Los Angeles: Actor-director-writer Jordan Peele, who became the first African-American screenwriter to win an Oscar for Best Original Screenplay for "Get Out", says the best films in every genre are being made by black directors.
"It's a renaissance. I almost never became a director because there's such a shortage of role models. We had Spike Lee. We had John Singleton. We had the Peebleses. We had the Hughes brothers. But they felt like the exception to the rule," eonline.com quoted Peele as saying.
"I'm so proud to be a part of a time -- the beginning of a movement, where you -- where I feel like the best films in every genre are being brought to me by my fellow black directors.
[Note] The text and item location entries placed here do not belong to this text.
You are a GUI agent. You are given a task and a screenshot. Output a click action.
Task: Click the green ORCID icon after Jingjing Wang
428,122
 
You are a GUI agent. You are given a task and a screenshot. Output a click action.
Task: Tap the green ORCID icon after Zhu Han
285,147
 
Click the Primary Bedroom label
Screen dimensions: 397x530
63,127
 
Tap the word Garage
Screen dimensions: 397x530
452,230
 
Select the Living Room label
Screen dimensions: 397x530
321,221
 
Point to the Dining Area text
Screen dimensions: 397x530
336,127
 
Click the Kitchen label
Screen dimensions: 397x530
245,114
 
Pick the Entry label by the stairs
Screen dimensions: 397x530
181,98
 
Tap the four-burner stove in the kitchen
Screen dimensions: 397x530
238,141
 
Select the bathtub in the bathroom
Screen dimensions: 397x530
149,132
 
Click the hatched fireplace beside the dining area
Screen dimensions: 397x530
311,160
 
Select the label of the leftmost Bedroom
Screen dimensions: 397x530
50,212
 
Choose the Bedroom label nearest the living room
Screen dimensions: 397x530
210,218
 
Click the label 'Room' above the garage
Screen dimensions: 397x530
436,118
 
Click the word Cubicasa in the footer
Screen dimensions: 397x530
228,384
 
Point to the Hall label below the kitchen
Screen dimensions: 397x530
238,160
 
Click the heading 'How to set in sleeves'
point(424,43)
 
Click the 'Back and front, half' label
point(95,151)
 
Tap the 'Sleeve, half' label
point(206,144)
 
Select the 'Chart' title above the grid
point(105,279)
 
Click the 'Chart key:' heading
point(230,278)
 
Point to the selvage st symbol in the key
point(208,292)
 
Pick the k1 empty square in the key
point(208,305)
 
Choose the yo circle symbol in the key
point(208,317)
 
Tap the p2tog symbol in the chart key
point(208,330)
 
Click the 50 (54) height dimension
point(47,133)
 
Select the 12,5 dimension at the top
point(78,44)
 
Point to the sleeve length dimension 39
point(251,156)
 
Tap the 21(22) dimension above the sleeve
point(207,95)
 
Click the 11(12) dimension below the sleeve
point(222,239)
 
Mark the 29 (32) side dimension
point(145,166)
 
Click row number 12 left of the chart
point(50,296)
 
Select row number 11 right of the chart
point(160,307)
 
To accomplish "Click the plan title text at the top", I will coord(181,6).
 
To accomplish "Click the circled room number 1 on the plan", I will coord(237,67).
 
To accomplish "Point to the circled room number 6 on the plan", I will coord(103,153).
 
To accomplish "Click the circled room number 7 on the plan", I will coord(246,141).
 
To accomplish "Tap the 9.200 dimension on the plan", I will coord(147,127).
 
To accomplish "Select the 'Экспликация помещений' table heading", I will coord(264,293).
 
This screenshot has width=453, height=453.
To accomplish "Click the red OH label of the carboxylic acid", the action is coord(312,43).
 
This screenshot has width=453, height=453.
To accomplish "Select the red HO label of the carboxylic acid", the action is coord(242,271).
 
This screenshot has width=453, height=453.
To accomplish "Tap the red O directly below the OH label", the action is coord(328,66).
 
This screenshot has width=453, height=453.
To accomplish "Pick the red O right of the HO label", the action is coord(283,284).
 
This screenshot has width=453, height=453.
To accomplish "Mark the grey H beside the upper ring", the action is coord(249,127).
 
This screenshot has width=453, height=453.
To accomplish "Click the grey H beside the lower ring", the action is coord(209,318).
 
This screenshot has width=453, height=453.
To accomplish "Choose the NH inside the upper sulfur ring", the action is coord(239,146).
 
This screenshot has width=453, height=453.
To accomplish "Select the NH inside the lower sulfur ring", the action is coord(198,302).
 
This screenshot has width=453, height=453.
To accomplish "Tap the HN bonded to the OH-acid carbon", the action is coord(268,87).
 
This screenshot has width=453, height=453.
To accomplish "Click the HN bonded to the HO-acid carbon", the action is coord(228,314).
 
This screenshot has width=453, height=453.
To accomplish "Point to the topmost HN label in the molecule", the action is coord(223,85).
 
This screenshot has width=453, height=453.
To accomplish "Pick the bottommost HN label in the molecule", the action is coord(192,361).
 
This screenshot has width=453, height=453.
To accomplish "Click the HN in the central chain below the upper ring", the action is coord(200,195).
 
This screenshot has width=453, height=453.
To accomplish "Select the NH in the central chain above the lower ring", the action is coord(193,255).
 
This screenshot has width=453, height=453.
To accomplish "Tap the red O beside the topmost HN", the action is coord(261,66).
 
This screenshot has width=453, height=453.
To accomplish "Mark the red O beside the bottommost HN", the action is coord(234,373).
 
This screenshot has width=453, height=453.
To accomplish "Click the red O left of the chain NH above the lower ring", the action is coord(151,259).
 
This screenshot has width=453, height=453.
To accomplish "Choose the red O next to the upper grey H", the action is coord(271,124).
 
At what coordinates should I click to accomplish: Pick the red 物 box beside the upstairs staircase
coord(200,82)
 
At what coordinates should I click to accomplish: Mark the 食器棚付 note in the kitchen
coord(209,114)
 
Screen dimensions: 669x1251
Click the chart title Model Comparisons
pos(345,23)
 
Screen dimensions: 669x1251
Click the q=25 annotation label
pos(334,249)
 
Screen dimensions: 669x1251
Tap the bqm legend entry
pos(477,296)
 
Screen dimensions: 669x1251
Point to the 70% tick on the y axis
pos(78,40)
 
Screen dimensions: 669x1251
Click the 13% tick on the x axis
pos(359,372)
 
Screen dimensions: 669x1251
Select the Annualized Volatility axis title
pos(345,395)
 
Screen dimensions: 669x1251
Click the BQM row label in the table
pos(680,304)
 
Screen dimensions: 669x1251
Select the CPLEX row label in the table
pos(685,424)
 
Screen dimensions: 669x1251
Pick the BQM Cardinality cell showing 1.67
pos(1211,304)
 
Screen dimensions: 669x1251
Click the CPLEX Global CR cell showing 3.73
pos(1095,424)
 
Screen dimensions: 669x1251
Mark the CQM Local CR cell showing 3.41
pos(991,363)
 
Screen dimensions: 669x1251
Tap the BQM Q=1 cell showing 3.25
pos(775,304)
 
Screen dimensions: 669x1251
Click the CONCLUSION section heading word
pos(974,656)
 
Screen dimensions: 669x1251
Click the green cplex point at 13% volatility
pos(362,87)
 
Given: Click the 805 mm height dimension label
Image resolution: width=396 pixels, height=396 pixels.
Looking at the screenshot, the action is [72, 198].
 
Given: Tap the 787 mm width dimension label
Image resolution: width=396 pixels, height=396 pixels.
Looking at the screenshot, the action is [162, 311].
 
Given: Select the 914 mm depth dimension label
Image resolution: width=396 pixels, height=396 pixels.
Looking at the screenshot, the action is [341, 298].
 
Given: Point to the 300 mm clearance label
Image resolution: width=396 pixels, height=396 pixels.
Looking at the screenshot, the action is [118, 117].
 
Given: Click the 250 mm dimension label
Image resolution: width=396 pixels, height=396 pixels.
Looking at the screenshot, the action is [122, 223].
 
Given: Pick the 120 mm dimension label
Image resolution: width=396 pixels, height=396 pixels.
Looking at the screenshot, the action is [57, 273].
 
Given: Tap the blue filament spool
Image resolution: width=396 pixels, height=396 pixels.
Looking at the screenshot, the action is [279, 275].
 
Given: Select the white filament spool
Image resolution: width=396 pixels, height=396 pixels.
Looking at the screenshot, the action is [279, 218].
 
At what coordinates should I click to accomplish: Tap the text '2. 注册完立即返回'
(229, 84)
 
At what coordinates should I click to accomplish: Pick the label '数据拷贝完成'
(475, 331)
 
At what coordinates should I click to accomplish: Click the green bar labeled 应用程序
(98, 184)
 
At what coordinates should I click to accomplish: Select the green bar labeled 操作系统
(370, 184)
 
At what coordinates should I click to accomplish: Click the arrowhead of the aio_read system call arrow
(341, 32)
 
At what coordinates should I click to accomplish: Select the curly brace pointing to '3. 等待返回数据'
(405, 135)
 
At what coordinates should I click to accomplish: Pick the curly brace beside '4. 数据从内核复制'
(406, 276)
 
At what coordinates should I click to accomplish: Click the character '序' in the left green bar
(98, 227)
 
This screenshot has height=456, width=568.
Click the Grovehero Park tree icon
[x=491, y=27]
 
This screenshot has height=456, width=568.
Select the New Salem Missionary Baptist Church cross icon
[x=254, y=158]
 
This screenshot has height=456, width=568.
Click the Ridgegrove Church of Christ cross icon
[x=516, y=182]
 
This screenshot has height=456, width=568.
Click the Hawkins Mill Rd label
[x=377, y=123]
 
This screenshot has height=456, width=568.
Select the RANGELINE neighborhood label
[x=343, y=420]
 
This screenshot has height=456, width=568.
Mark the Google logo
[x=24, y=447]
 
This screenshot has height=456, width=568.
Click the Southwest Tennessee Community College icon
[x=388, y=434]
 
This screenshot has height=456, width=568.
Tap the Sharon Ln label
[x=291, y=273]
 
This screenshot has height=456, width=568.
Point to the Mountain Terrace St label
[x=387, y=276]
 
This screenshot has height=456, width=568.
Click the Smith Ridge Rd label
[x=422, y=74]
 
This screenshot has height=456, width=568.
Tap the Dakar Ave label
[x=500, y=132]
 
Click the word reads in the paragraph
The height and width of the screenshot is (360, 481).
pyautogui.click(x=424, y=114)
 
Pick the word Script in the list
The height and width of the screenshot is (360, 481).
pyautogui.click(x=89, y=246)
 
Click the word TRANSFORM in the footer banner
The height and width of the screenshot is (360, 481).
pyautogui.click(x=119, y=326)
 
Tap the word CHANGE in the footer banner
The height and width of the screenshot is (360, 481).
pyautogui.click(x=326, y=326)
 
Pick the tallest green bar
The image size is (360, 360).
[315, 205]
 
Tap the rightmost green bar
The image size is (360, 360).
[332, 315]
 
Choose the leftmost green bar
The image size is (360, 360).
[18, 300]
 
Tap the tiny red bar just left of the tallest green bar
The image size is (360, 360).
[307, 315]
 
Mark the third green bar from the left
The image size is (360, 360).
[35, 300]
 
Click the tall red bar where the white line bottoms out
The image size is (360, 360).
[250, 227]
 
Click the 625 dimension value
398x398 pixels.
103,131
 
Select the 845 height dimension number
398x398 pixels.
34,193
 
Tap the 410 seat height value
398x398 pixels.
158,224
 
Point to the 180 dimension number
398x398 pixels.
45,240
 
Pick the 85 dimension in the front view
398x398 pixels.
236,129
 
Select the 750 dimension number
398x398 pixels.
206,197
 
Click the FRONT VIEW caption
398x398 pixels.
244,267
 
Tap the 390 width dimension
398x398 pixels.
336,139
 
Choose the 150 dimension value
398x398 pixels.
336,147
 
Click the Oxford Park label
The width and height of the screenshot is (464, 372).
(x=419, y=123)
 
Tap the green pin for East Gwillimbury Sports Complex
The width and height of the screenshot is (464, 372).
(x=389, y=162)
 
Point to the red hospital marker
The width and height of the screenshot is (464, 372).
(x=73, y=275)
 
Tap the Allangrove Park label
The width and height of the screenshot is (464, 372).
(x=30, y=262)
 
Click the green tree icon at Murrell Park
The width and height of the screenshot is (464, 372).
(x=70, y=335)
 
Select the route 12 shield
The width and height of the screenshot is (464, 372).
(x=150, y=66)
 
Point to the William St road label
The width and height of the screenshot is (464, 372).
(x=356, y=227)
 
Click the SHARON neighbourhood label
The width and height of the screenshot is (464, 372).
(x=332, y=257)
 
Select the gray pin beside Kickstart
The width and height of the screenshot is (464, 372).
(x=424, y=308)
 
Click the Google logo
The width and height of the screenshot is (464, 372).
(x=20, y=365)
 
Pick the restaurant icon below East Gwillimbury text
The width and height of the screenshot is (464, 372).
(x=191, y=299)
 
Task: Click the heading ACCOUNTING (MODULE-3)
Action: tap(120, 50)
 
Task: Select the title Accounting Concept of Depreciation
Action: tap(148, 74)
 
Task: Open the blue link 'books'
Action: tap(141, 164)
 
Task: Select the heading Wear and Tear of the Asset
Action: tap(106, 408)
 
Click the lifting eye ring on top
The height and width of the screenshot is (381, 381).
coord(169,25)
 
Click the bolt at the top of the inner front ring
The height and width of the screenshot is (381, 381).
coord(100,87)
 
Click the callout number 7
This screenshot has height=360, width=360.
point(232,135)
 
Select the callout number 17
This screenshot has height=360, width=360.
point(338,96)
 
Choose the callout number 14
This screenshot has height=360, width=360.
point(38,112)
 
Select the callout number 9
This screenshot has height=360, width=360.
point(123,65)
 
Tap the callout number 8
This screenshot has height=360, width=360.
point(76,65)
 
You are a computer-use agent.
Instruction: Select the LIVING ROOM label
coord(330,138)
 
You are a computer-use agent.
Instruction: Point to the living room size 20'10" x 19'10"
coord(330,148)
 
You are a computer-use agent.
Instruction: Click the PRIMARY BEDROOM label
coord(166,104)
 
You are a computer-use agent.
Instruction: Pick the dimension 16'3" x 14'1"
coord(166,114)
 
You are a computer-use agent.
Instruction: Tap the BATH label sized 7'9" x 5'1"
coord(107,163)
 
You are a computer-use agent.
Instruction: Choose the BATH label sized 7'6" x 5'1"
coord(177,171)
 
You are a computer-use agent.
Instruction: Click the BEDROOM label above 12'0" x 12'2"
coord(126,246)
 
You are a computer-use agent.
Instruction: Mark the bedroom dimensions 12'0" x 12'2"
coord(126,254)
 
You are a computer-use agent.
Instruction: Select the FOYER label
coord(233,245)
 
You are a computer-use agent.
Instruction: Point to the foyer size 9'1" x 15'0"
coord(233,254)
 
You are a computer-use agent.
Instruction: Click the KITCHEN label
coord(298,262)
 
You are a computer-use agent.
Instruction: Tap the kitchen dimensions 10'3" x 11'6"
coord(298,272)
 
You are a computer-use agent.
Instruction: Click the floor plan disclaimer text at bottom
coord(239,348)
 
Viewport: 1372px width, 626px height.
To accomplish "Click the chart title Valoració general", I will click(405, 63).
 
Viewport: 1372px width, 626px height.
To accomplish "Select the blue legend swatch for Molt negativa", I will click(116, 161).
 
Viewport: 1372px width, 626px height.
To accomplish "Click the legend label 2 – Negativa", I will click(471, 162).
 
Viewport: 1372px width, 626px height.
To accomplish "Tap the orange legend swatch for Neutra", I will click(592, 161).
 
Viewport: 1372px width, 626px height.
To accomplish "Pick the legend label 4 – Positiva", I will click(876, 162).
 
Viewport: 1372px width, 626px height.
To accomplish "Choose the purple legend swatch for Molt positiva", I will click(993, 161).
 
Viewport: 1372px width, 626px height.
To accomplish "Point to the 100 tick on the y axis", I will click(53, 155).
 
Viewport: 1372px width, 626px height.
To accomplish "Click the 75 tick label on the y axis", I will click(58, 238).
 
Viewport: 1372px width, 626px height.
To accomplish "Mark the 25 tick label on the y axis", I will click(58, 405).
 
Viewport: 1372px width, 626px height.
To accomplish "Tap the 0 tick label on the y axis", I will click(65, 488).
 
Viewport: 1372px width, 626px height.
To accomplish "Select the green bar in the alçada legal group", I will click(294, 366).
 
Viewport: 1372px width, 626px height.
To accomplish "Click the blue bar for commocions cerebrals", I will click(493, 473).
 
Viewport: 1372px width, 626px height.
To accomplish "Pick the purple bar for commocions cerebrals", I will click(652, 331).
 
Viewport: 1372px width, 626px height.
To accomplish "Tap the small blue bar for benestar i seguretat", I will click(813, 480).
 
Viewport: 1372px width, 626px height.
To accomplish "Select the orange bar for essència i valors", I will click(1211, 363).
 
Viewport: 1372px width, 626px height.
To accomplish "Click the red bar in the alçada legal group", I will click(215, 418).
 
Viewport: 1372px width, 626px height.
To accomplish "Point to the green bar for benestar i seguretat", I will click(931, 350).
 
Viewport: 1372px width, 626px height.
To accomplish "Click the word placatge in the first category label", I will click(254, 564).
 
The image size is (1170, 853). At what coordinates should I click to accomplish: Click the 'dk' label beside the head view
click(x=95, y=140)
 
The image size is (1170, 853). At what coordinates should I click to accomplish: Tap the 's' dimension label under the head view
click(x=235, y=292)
It's very special, and I think that goes for all areas of inclusion, but it's quite clear with the work that Ava (DuVernay) is doing, that Ryan (Coogler) is doing, F. Gary Gray, Barry (Jenkins), that this is a very special time," he added.
Peele is aware of the influence he has in the entertainment industry.
"When the nominations came out, I had this amazing feeling of looking at the 12-year-old that had this burning in my guts for this type of validation... I instantly realised that an award like this is much bigger than me. This is about paying it forward to the young people who might not believe that they could achieve the highest honour in whatever craft they want to push toward."
"Get Out", a horror film centred on an inter-racial relationship between a black American man and his white partner, was a satire on racism and it was critically lauded.
After his Oscar win, Peele tweeted: "When Whoopi Goldberg won her Oscar for 'Ghost', she practically reached through my TV screen and told young me to follow my dreams. I did, and it worked. Thanks Whoopi."
His film will soon premiere on the small screen in India on Sony PIX.